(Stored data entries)
___

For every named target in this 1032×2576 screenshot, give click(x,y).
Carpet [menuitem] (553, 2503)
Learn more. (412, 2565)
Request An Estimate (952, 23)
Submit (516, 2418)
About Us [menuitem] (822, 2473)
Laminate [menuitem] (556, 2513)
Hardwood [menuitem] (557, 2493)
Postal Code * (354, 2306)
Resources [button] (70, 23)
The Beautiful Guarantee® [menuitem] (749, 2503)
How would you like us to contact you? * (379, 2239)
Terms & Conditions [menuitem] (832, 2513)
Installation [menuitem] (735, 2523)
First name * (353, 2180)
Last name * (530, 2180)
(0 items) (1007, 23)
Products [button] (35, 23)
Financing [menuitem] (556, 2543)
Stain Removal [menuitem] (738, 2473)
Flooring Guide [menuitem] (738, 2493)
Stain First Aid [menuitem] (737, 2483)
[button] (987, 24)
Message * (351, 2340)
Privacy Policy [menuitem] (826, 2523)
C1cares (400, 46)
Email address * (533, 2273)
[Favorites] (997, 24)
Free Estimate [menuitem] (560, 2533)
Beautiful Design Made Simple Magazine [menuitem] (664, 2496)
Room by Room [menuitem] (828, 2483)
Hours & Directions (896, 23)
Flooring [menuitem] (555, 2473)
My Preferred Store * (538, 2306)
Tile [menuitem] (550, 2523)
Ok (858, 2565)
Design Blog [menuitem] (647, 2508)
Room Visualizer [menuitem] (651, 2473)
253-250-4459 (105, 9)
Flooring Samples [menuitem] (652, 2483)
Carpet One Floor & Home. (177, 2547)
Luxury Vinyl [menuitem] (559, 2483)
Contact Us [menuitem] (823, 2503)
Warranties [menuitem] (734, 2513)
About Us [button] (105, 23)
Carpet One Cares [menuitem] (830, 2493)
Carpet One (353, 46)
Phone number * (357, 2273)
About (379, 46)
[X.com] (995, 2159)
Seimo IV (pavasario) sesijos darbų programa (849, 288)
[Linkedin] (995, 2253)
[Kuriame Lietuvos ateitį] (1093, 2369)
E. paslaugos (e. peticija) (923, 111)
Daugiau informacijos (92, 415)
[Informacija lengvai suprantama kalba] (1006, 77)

___

#### EXERCISE BRIEF
Transcribe verbatim. Cover the lines from the first line of the entries above to the line containing "Laminate [menuitem] (556, 2513)", inclusive.

#### COMPLETED EXERCISE
For every named target in this 1032×2576 screenshot, give click(x,y).
Carpet [menuitem] (553, 2503)
Learn more. (412, 2565)
Request An Estimate (952, 23)
Submit (516, 2418)
About Us [menuitem] (822, 2473)
Laminate [menuitem] (556, 2513)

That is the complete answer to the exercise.